Scientific research, though, suggests that this trend may come with consequences. Studies have consistently shown that carrying heavy backpacks over long periods of time can contribute to poor posture, muscle strain, and long-term spinal issues in adolescents. According to New Hope Physio, “Prolonged exposure to constant stress on your shoulders from a heavy, uneven package will cause undue stress on muscles, poor posture and potential spinal misalignments.” This view is corroborated by the National Library of Medicine, The Journal of Clinical Chiropractic Pediatrics, and the U.S. Department of Education. Despite near-universal agreement within the scientific community about the risks of excessive backpack weight, students across the country continue to shoulder increasingly heavy loads. The average high schooler’s backpack often exceeds the recommended weight limit of 10% of a student’s body weight, raising questions about how convenience and academic pressure intersect with student health.
Beyond the physical demands of carrying backpacks, the administration weighed in on the decision to make lockers optional. “Lockers were being severely underutilized by students,” Mr. Peano, the vice-principal, said. According to Peano, he polled a group at a Little Cabinet meeting “and 100% of students there said they would not want a locker.” However, because the feedback came from a self-selected group of students attending a meeting specifically focused on policy discussion, the sample inherently reflects a confirmation bias and is unlikely to represent the student body as a whole. Students who attend such meetings may already be more inclined to support changes like eliminating lockers, raising questions about how broadly the results apply. While the administration emphasized its “non-waste” stance, it gave little indication that the policy would be reevaluated using a more representative survey of students.

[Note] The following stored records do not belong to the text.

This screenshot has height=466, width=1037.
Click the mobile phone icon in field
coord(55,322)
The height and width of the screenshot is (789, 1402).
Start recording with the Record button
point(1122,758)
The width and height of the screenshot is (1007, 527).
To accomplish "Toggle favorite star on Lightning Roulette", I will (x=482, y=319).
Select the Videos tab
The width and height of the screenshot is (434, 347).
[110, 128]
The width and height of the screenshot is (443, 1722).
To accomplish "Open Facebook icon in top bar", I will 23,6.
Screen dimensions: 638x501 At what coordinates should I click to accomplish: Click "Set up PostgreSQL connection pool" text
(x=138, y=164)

Beyond storage and convenience, lockers have historically functioned as small, personal territories within the otherwise communal space of a school. For years, students decorated them with photos, magnets, stickers, and handwritten notes—tiny examples of identity and soul in a building where most things are shared. Lockers marked belonging, too, especially in athletic culture, where underclassmen often decorate the senior lockers as a way to honor the hard work and dedication the seniors have brought in the last few years. As lockers fade from everyday use, so does a subtle but meaningful form of self-expression, one that cannot be replicated by a backpack slung over one shoulder.

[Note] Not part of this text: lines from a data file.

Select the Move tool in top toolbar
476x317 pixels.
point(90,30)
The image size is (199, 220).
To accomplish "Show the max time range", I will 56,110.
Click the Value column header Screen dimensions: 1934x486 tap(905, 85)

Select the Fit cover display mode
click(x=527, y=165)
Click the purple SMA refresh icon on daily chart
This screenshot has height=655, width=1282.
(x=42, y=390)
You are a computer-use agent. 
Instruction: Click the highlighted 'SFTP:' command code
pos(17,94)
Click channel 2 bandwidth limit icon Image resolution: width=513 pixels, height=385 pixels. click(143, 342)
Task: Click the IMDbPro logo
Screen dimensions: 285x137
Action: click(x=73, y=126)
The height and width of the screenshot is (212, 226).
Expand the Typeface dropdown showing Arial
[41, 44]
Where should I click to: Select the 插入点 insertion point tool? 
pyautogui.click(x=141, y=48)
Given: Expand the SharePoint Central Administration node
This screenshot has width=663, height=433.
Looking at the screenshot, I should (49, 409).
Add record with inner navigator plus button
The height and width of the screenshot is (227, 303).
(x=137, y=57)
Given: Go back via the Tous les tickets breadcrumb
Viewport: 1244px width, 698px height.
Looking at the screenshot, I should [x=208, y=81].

For many seniors, the shift to optional lockers has meant more than just carrying a backpack—it has ended a tradition years in the making. This year, limited locker availability has somewhat stifled this tradition. Without the lockers to decorate, seniors lost a public form of recognition they have waited four years to experience.
“When I was freshman and I saw all of the decorated lockers in the senior hallway, it made me excited for my soccer senior season,” Ava Chun (’26) said. The excitement Chun felt as a freshman did not match the reality she faced four years later. “When it actually came and we weren’t able to have our lockers decorated, it definitely made me feel a little bit disappointed after the four years of playing a sport in Tenafly High School.”
Moreover, many students say the shift to optional lockers is not because they choose not to use them but because they often do not have enough time to do so. With only a few minutes to travel between classes, sometimes across opposite ends of the building, stopping at a locker can be unrealistic. As a result, students are forced to carry textbooks, notebooks, and supplies with them throughout the day. Several students explained that even when they are assigned a locker, using it can mean risking being late to class. “If I went to my locker in between passing time, it would not be possible because, if I have one class on one side of the school and one on the complete opposite side, then even taking a minute at my locker would not work,” Richard Scolaro (’29) said. Limited passing time has made lockers impractical rather than unnecessary, further contributing to the decline in use.
In the end, the empty lockers lining the hallways tell a quiet story about how school life has changed. What were once daily destinations have become optional conveniences, edged out by packed schedules, heavy backpacks, and an emphasis on efficiency. While lockers may no longer be central to the rhythm of the school day, their absence has highlighted questions about student health, tradition, and the pace of modern education. Whether lockers remain relics or regain relevance, their gradual disappearance reflects a school adapting to how students move, learn, and carry their lives from class to class.